Yeah Motion.cr (and Liveview, and Hotwire, etc.) are super interesting approaches for sure.
The thing I don’t love about that approach, however, is that it tucks a bit of magic behind the scenes and I believe that ultimately can be limiting. Motion, for example (not to pick on it - I think it’s really a cool idea!) still requires you install a JavaScript client (import { createClient } from '@awcrotwell/motion'; const client = createClient();
) in your frontend code and then handles the UI updates automagically via that client.
The reality is that there is DOM work being done by a framework, be it Motion’s JS client, React, Svelte, Vue, or whatever.
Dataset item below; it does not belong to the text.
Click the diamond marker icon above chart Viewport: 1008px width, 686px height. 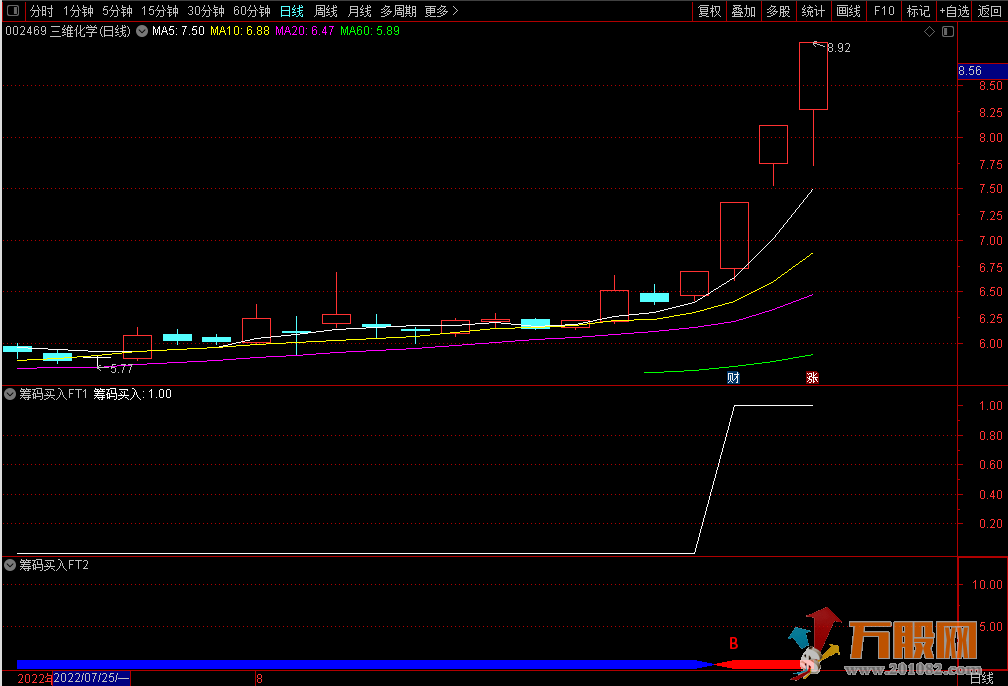929,32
And for the time being, that’s the way it needs to be. So my preference is that rather than to hide that work in the background, embrace it and empower the developer to really understand what’s going on.
Svelte, for example, makes no excuses: You have the power to directly manipulate DOM nodes and it’s very clear about what the framework does and doesn’t do. It’s also what I’d call “Turing complete-like” – which is to say not to the true scientific definition of Turing complete, but that there is basically no UI interaction that you cannot make with Svelte (or React, or Vue). It covers the full gamut.
I prefer the approach where the developer has full control (at a native level) of the various pieces of the environment. And for the time being, browsers run on Javascript, so we should do our dirty work in JS in the browser (via Svelte, in my happy place).
But! If WASM fulfills its aim, we will truly be able to compile from anything (ahem Crystal) to WASM and manipulate DOM nodes directly (or, perhaps, interact with Svelte’s API so we can keep concerns separated).